Exercise - From the first record to the last, write each one out again exactly.

Task inputs -
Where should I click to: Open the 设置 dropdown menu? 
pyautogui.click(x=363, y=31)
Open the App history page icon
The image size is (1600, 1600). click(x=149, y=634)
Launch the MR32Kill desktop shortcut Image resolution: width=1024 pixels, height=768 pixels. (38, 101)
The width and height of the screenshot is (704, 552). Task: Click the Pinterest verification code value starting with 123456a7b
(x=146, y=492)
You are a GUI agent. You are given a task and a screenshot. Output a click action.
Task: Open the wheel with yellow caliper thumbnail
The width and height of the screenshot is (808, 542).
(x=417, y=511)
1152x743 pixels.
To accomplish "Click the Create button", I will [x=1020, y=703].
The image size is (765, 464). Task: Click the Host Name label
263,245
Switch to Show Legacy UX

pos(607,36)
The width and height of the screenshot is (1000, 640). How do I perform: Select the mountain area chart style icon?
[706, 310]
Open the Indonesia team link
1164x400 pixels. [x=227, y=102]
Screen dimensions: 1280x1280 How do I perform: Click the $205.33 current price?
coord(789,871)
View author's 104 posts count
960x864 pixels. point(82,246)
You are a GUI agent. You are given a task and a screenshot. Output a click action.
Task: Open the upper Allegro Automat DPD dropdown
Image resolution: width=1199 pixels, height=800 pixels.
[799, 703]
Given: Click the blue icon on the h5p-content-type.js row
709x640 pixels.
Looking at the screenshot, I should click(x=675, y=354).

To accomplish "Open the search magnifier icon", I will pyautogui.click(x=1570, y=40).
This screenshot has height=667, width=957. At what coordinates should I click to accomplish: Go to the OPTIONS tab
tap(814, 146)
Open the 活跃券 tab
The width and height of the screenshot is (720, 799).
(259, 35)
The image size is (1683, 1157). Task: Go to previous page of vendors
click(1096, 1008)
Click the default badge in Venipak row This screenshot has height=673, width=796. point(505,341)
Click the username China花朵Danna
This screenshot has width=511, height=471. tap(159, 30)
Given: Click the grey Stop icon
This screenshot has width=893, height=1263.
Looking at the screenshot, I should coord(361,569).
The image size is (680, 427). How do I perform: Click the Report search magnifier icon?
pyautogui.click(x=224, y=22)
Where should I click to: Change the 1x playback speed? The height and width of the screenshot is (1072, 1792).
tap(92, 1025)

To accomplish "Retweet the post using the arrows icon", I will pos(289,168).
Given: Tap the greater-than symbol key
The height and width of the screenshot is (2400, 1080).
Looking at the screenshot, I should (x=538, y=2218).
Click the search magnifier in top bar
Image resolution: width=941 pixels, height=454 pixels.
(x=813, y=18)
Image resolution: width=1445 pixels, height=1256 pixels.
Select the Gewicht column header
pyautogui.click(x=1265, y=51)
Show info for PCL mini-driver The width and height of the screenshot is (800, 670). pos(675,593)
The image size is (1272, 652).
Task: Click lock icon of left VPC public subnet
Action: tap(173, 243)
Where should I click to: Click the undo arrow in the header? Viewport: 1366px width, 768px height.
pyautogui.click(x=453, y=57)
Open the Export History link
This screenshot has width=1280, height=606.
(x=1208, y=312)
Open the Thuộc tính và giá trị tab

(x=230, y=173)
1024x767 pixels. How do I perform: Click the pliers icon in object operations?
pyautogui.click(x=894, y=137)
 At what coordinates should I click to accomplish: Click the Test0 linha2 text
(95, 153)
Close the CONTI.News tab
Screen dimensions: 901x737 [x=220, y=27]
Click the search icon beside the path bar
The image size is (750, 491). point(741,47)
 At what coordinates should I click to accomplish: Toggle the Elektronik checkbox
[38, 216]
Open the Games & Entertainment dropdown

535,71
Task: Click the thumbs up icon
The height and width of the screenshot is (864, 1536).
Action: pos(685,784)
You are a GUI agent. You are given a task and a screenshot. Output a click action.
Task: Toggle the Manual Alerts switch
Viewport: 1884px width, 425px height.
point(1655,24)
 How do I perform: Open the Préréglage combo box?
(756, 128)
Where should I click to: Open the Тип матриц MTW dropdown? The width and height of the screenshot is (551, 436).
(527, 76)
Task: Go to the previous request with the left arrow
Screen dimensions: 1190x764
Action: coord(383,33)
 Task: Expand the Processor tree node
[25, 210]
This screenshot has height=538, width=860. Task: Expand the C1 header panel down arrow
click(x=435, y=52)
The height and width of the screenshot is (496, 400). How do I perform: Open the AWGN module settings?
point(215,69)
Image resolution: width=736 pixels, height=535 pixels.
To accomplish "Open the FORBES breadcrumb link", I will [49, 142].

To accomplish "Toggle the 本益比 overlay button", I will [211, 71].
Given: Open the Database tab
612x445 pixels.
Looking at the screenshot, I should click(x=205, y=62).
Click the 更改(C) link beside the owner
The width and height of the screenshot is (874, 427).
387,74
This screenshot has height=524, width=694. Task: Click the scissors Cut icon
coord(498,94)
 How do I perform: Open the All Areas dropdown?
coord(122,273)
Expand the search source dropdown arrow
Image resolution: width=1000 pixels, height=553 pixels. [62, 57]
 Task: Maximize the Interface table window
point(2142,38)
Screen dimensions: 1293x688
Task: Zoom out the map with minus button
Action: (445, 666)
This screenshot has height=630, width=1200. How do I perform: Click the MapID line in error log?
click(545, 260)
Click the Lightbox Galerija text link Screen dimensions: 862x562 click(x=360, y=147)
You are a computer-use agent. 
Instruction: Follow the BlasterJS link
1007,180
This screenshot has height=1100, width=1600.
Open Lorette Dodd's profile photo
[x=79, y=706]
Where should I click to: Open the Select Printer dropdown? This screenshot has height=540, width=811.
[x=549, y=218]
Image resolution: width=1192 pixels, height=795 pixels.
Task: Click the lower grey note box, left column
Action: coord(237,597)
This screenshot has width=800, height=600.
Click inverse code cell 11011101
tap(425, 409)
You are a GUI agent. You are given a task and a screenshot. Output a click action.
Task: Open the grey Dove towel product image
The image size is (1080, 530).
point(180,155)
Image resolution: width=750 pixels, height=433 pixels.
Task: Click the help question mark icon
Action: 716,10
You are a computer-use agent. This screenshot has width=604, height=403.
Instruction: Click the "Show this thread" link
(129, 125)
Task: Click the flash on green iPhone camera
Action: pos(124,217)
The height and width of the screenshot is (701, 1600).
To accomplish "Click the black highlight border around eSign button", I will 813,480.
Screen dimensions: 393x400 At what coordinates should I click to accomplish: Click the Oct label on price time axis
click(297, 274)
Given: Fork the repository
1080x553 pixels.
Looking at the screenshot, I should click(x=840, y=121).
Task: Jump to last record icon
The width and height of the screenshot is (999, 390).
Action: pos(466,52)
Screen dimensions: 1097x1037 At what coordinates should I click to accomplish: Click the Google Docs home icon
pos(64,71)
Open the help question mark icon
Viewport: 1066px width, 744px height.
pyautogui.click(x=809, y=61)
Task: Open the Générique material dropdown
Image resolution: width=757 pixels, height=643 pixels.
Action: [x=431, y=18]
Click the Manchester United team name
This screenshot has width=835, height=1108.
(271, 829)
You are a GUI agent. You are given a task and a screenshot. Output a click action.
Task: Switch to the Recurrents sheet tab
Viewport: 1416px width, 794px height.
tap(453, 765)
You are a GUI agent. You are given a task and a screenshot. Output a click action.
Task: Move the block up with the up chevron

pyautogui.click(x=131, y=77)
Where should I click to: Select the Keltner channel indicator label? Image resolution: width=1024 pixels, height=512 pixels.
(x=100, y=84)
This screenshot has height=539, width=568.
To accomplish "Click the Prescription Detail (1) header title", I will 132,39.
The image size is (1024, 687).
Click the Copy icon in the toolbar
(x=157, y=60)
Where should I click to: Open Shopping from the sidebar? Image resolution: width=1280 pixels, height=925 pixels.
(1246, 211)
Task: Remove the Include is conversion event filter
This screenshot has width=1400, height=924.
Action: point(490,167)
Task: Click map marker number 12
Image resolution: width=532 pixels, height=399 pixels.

Answer space -
Where should I click to: Open the 设置 dropdown menu? 
pyautogui.click(x=363, y=31)
Open the App history page icon
The image size is (1600, 1600). click(x=149, y=634)
Launch the MR32Kill desktop shortcut Image resolution: width=1024 pixels, height=768 pixels. (38, 101)
The width and height of the screenshot is (704, 552). Task: Click the Pinterest verification code value starting with 123456a7b
(x=146, y=492)
You are a GUI agent. You are given a task and a screenshot. Output a click action.
Task: Open the wheel with yellow caliper thumbnail
The width and height of the screenshot is (808, 542).
(x=417, y=511)
1152x743 pixels.
To accomplish "Click the Create button", I will [x=1020, y=703].
The image size is (765, 464). Task: Click the Host Name label
263,245
Switch to Show Legacy UX

pos(607,36)
The width and height of the screenshot is (1000, 640). How do I perform: Select the mountain area chart style icon?
[706, 310]
Open the Indonesia team link
1164x400 pixels. [x=227, y=102]
Screen dimensions: 1280x1280 How do I perform: Click the $205.33 current price?
coord(789,871)
View author's 104 posts count
960x864 pixels. point(82,246)
You are a GUI agent. You are given a task and a screenshot. Output a click action.
Task: Open the upper Allegro Automat DPD dropdown
Image resolution: width=1199 pixels, height=800 pixels.
[799, 703]
Given: Click the blue icon on the h5p-content-type.js row
709x640 pixels.
Looking at the screenshot, I should click(x=675, y=354).

To accomplish "Open the search magnifier icon", I will pyautogui.click(x=1570, y=40).
This screenshot has height=667, width=957. At what coordinates should I click to accomplish: Go to the OPTIONS tab
tap(814, 146)
Open the 活跃券 tab
The width and height of the screenshot is (720, 799).
(259, 35)
The image size is (1683, 1157). Task: Go to previous page of vendors
click(1096, 1008)
Click the default badge in Venipak row This screenshot has height=673, width=796. point(505,341)
Click the username China花朵Danna
This screenshot has width=511, height=471. tap(159, 30)
Given: Click the grey Stop icon
This screenshot has width=893, height=1263.
Looking at the screenshot, I should coord(361,569).
The image size is (680, 427). How do I perform: Click the Report search magnifier icon?
pyautogui.click(x=224, y=22)
Where should I click to: Change the 1x playback speed? The height and width of the screenshot is (1072, 1792).
tap(92, 1025)

To accomplish "Retweet the post using the arrows icon", I will pos(289,168).
Given: Tap the greater-than symbol key
The height and width of the screenshot is (2400, 1080).
Looking at the screenshot, I should (x=538, y=2218).
Click the search magnifier in top bar
Image resolution: width=941 pixels, height=454 pixels.
(x=813, y=18)
Image resolution: width=1445 pixels, height=1256 pixels.
Select the Gewicht column header
pyautogui.click(x=1265, y=51)
Show info for PCL mini-driver The width and height of the screenshot is (800, 670). pos(675,593)
The image size is (1272, 652).
Task: Click lock icon of left VPC public subnet
Action: tap(173, 243)
Where should I click to: Click the undo arrow in the header? Viewport: 1366px width, 768px height.
pyautogui.click(x=453, y=57)
Open the Export History link
This screenshot has width=1280, height=606.
(x=1208, y=312)
Open the Thuộc tính và giá trị tab

(x=230, y=173)
1024x767 pixels. How do I perform: Click the pliers icon in object operations?
pyautogui.click(x=894, y=137)
 At what coordinates should I click to accomplish: Click the Test0 linha2 text
(95, 153)
Close the CONTI.News tab
Screen dimensions: 901x737 [x=220, y=27]
Click the search icon beside the path bar
The image size is (750, 491). point(741,47)
 At what coordinates should I click to accomplish: Toggle the Elektronik checkbox
[38, 216]
Open the Games & Entertainment dropdown

535,71
Task: Click the thumbs up icon
The height and width of the screenshot is (864, 1536).
Action: pos(685,784)
You are a GUI agent. You are given a task and a screenshot. Output a click action.
Task: Toggle the Manual Alerts switch
Viewport: 1884px width, 425px height.
point(1655,24)
 How do I perform: Open the Préréglage combo box?
(756, 128)
Where should I click to: Open the Тип матриц MTW dropdown? The width and height of the screenshot is (551, 436).
(527, 76)
Task: Go to the previous request with the left arrow
Screen dimensions: 1190x764
Action: coord(383,33)
 Task: Expand the Processor tree node
[25, 210]
This screenshot has height=538, width=860. Task: Expand the C1 header panel down arrow
click(x=435, y=52)
The height and width of the screenshot is (496, 400). How do I perform: Open the AWGN module settings?
point(215,69)
Image resolution: width=736 pixels, height=535 pixels.
To accomplish "Open the FORBES breadcrumb link", I will [49, 142].

To accomplish "Toggle the 本益比 overlay button", I will [211, 71].
Given: Open the Database tab
612x445 pixels.
Looking at the screenshot, I should click(x=205, y=62).
Click the 更改(C) link beside the owner
The width and height of the screenshot is (874, 427).
387,74
This screenshot has height=524, width=694. Task: Click the scissors Cut icon
coord(498,94)
 How do I perform: Open the All Areas dropdown?
coord(122,273)
Expand the search source dropdown arrow
Image resolution: width=1000 pixels, height=553 pixels. [62, 57]
 Task: Maximize the Interface table window
point(2142,38)
Screen dimensions: 1293x688
Task: Zoom out the map with minus button
Action: (445, 666)
This screenshot has height=630, width=1200. How do I perform: Click the MapID line in error log?
click(545, 260)
Click the Lightbox Galerija text link Screen dimensions: 862x562 click(x=360, y=147)
You are a computer-use agent. 
Instruction: Follow the BlasterJS link
1007,180
This screenshot has height=1100, width=1600.
Open Lorette Dodd's profile photo
[x=79, y=706]
Where should I click to: Open the Select Printer dropdown? This screenshot has height=540, width=811.
[x=549, y=218]
Image resolution: width=1192 pixels, height=795 pixels.
Task: Click the lower grey note box, left column
Action: coord(237,597)
This screenshot has width=800, height=600.
Click inverse code cell 11011101
tap(425, 409)
You are a GUI agent. You are given a task and a screenshot. Output a click action.
Task: Open the grey Dove towel product image
The image size is (1080, 530).
point(180,155)
Image resolution: width=750 pixels, height=433 pixels.
Task: Click the help question mark icon
Action: 716,10
You are a computer-use agent. This screenshot has width=604, height=403.
Instruction: Click the "Show this thread" link
(129, 125)
Task: Click the flash on green iPhone camera
Action: pos(124,217)
The height and width of the screenshot is (701, 1600).
To accomplish "Click the black highlight border around eSign button", I will 813,480.
Screen dimensions: 393x400 At what coordinates should I click to accomplish: Click the Oct label on price time axis
click(297, 274)
Given: Fork the repository
1080x553 pixels.
Looking at the screenshot, I should click(x=840, y=121).
Task: Jump to last record icon
The width and height of the screenshot is (999, 390).
Action: pos(466,52)
Screen dimensions: 1097x1037 At what coordinates should I click to accomplish: Click the Google Docs home icon
pos(64,71)
Open the help question mark icon
Viewport: 1066px width, 744px height.
pyautogui.click(x=809, y=61)
Task: Open the Générique material dropdown
Image resolution: width=757 pixels, height=643 pixels.
Action: [x=431, y=18]
Click the Manchester United team name
This screenshot has width=835, height=1108.
(271, 829)
You are a GUI agent. You are given a task and a screenshot. Output a click action.
Task: Switch to the Recurrents sheet tab
Viewport: 1416px width, 794px height.
tap(453, 765)
You are a GUI agent. You are given a task and a screenshot. Output a click action.
Task: Move the block up with the up chevron

pyautogui.click(x=131, y=77)
Where should I click to: Select the Keltner channel indicator label? Image resolution: width=1024 pixels, height=512 pixels.
(x=100, y=84)
This screenshot has height=539, width=568.
To accomplish "Click the Prescription Detail (1) header title", I will 132,39.
The image size is (1024, 687).
Click the Copy icon in the toolbar
(x=157, y=60)
Where should I click to: Open Shopping from the sidebar? Image resolution: width=1280 pixels, height=925 pixels.
(1246, 211)
Task: Remove the Include is conversion event filter
This screenshot has width=1400, height=924.
Action: point(490,167)
Task: Click map marker number 12
Image resolution: width=532 pixels, height=399 pixels.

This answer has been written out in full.